-------- Provided passage --------
The integer division operator rounds towards zero as shown by the following example:

# Should be 3
print 7 div 2;
# Should be -3
print -7 div 2;

Like in many other languages, the operators have priorities. For example, the expression 5 + 3 * 2 is executed as if it were 5 + (3 * 2) and hence the result is 11. Operators from equal priority are executed from left to right: 5 - 3 + 2 produces 4. The following table lists the priorities of the operators, from high to low:

Operators
unary -
* div /
+ -
< <= > >=
not
and
or
:

You are encouraged to use parentheses in your expressions when in doubt about operator precedence.
-------- Material supplied --------
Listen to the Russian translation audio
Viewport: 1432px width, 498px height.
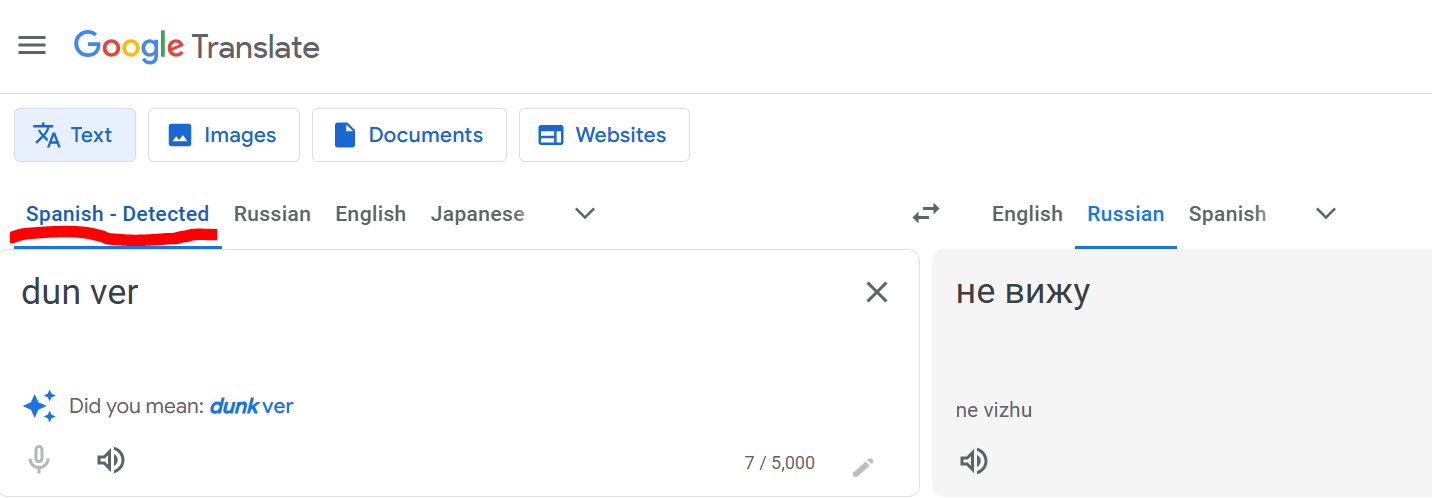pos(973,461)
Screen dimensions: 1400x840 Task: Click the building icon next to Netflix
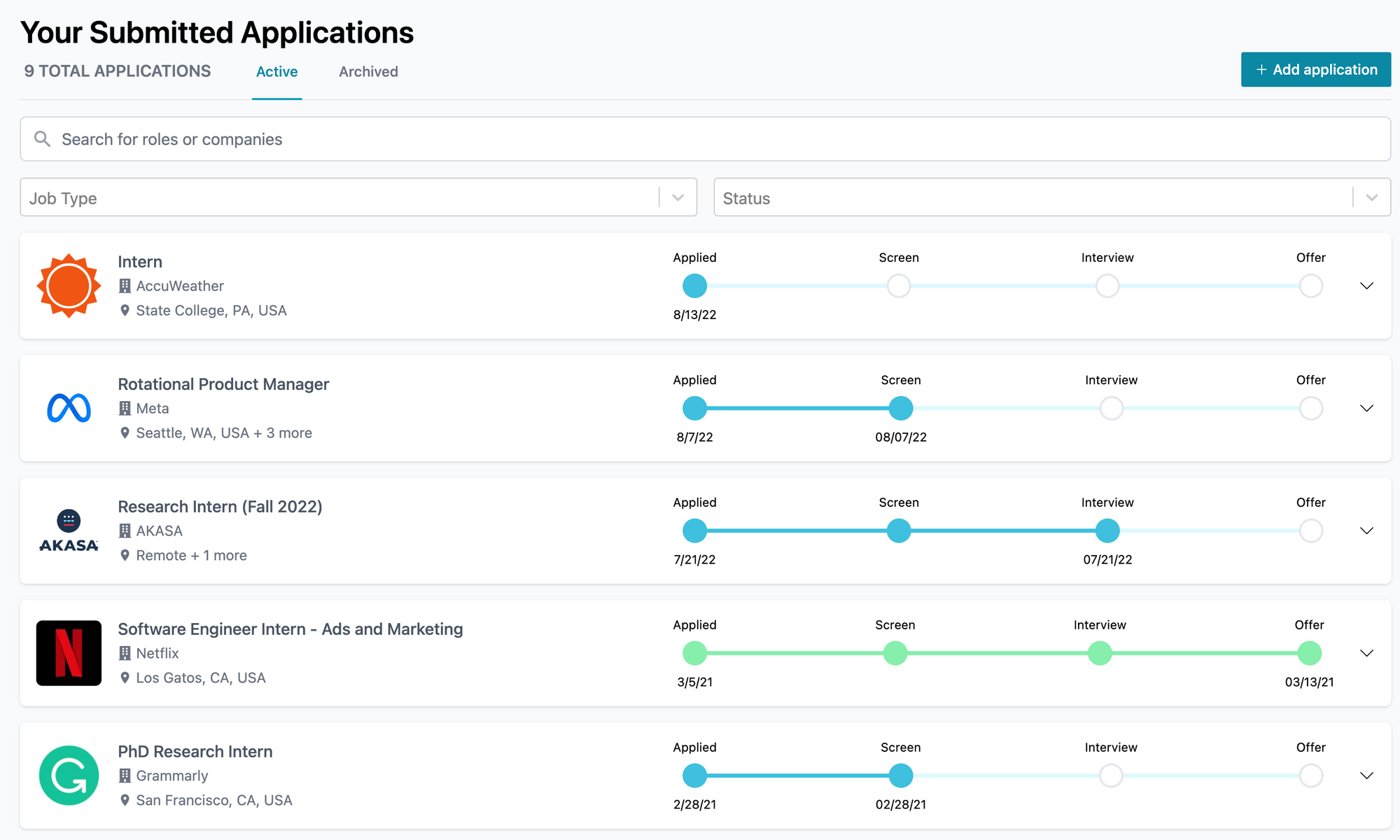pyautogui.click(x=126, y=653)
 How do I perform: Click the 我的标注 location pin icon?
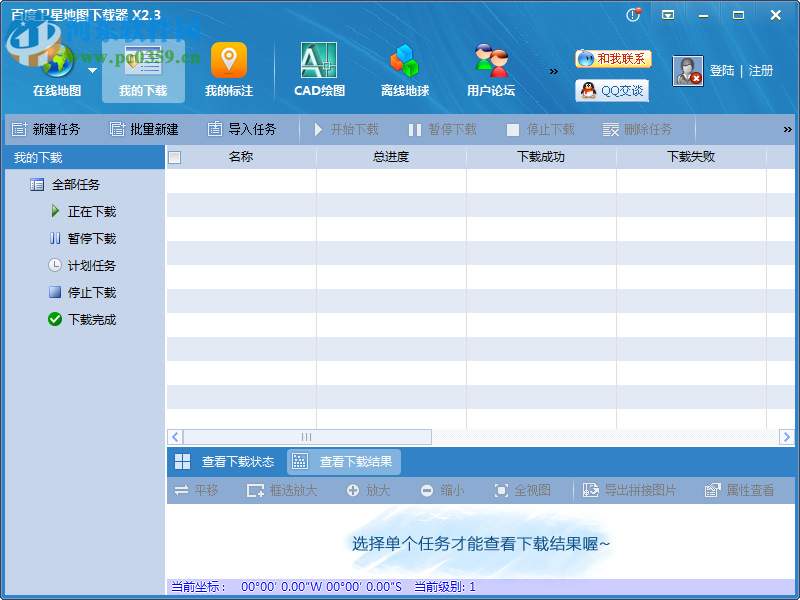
--------
Quote the passage on operators above from "Like in many" to "about operator precedence.".

Like in many other languages, the operators have priorities. For example, the expression 5 + 3 * 2 is executed as if it were 5 + (3 * 2) and hence the result is 11. Operators from equal priority are executed from left to right: 5 - 3 + 2 produces 4. The following table lists the priorities of the operators, from high to low:

Operators
unary -
* div /
+ -
< <= > >=
not
and
or
:

You are encouraged to use parentheses in your expressions when in doubt about operator precedence.